FIG. 1 is a flowchart of a text detection method for a Vietnam scene according to an embodiment.

Fig. 2 is a schematic diagram of an algorithm structure of the text detection method for the vietnam scene according to the embodiment.

Fig. 3 is a diagram of a configuration of a receptor field residual block RFRB according to an embodiment.

Fig. 4 is a diagram of a multi-path fused feature pyramid network MF-FPN structure according to an embodiment.

FIG. 5 is a block diagram of a modified stage1 provided by the embodiment.

FIG. 6 is a diagram of the structure of the Re-Score mechanism provided in the examples.

FIG. 7 is a diagram of a classification branch structure according to an embodiment.

Fig. 8 is a mask branch structure diagram according to an embodiment.

FIG. 9 is an exemplary graph of text detection experimental data for a Vietnam scenario according to an embodiment;

wherein, (a) is a Vietnam scene character image sample with a bounding box label; (b) is a binary text segmentation map corresponding to the image sample (a); (c) is a text edge contour map corresponding to the image sample (a).

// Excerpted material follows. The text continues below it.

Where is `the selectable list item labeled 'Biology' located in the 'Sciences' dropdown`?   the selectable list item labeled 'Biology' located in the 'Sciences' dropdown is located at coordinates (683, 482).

Fig. 10 is a text picture example of a vietnam scene required by an embodiment at the time of experiment.

FIG. 11 is a comparative example of feature maps generated by the multi-way fused feature pyramid network MF-FPN and other methods provided by the embodiments.

FIG. 12 is a graph of F-measure comparison at different IoU thresholds after EAM combined with edge attention provided by an embodiment.

FIG. 13 is a comparison graph of an example of detection results of a Vietnam scene text detection method and a others method based on edge attention guidance according to an embodiment;

wherein, (a) original images of vietnam scene characters; (b) the method is characterized in that a baseline algorithm is adopted to detect an original image; (c) the method is characterized in that an improved Mask R-CNN is adopted to detect an original image; (d) the invention is an effect diagram for detecting the original image by adopting the detection method.

Detailed Description

Reference will now be made in detail to the embodiments of the present invention, examples of which are illustrated in the accompanying drawings, and the embodiments described by way of reference to the drawings are exemplary and intended to be illustrative of the invention and should not be construed as limiting the invention.

Examples

Referring to fig. 1 to 13, a method for detecting text in a vietnamese scene based on edge attention guidance includes the following steps, specifically referring to fig. 1 to 2:

s101, inputting a Vietnam scene character picture, and extracting feature information C of a target by using ResNet ₁ ～C ₅ ；

Wherein the ResNet is a feature extraction network commonly used in the art and comprises 5 stages ₂ ～stage ₅ Consists of a certain number of residual blocks, ResNet outputs a group of characteristics at each stage, and 5 characteristics C are obtained in total ₁ ～C ₅ 。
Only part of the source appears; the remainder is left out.